Twenty-Ninth Evening

“CLOSE by the high-road,” said the Moon, “is an inn, and opposite to it is a great waggon-shed, whose straw roof was just being re-thatched. I looked down between the bare rafters and through the open loft into the comfortless space below. The turkey-cock slept on the beam, and the saddle rested in the empty crib. In the middle of the shed stood a travelling carriage; the proprietor was inside, fast asleep, while the horses were being watered. The coachman stretched himself, though I am very sure that he had been most comfortably asleep half the last stage. The door of the servants’ room stood open, and the bed looked as if it had been turned over and over; the candle stood on the floor, and had burnt deep down into the socket. The wind blew cold through the shed: it was nearer to the dawn than to midnight. In the wooden frame on the ground slept a wandering family of musicians. The father and mother seemed to be dreaming of the burning liquor that remained in the bottle.

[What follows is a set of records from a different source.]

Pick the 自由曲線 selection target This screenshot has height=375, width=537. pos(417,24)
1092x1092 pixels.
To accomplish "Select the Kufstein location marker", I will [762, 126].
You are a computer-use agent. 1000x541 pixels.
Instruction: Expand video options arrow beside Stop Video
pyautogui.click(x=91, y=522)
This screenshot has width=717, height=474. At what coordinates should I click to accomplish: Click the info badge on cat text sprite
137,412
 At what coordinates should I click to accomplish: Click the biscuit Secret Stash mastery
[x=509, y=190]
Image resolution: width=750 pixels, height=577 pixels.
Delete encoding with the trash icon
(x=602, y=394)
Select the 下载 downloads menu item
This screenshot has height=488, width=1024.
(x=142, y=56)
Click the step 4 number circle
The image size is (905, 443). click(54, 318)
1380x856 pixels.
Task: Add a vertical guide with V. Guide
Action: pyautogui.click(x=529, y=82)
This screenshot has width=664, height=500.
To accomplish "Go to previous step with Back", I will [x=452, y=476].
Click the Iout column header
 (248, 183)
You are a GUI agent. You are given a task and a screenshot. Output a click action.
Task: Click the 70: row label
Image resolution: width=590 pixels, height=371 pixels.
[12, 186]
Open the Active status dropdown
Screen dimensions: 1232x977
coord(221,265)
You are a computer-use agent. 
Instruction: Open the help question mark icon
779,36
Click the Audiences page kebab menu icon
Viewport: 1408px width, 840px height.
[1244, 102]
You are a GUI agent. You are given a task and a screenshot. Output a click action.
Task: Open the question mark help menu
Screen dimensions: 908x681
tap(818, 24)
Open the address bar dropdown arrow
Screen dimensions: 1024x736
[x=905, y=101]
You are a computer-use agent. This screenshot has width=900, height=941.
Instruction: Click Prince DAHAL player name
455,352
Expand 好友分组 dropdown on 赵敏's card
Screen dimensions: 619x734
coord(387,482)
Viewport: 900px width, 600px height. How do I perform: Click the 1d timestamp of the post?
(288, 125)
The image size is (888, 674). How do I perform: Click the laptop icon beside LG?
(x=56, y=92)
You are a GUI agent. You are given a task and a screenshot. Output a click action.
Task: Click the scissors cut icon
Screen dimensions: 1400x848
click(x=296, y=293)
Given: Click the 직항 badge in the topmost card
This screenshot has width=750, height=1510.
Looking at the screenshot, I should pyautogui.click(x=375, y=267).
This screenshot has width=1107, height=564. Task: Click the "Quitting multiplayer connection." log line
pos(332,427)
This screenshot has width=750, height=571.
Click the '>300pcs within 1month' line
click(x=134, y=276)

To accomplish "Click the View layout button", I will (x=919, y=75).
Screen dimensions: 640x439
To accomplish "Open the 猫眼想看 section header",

The little pale daughter was dreaming too, for her eyes were wet with tears. The harp stood at their heads, and the dog lay stretched at their feet.”

Thirtieth Evening

“IT was in a little provincial town,” the Moon said; “it certainly happened last year, but that has nothing to do with the matter. I saw it quite plainly. To-day I read about it in the papers, but there it was not half so clearly expressed. In the taproom of the little inn sat the bear leader, eating his supper; the bear was tied up outside, behind the wood pile—poor Bruin, who did nobody any harm, though he looked grim enough. Up in the garret three little children were playing by the light of my beams; the eldest was perhaps six years old, the youngest certainly not more than two. ‘Tramp, tramp’— somebody was coming upstairs: who might it be? The door was thrust open—it was Bruin, the great, shaggy Bruin! He had got tired of waiting down in the courtyard, and had found his way to the stairs. I saw it all,” said the Moon. “The children were very much frightened at first at the great shaggy animal; each of them crept into a corner, but he found them all out, and smelt at them, but did them no harm. ‘This must be a great dog,’ they said, and began to stroke him. He lay down upon the ground, the youngest boy clambered on his back, and bending down a little head of golden curls, played at hiding in the beast’s shaggy skin. Presently the eldest boy took his drum, and beat upon it till it rattled again; the bear rose upon his hind legs, and began to dance. It was a charming sight to behold. Each boy now took his gun, and the bear was obliged to have one too, and he held it up quite properly. Here was a capital playmate they had found; and they began marching—one, two; one, two.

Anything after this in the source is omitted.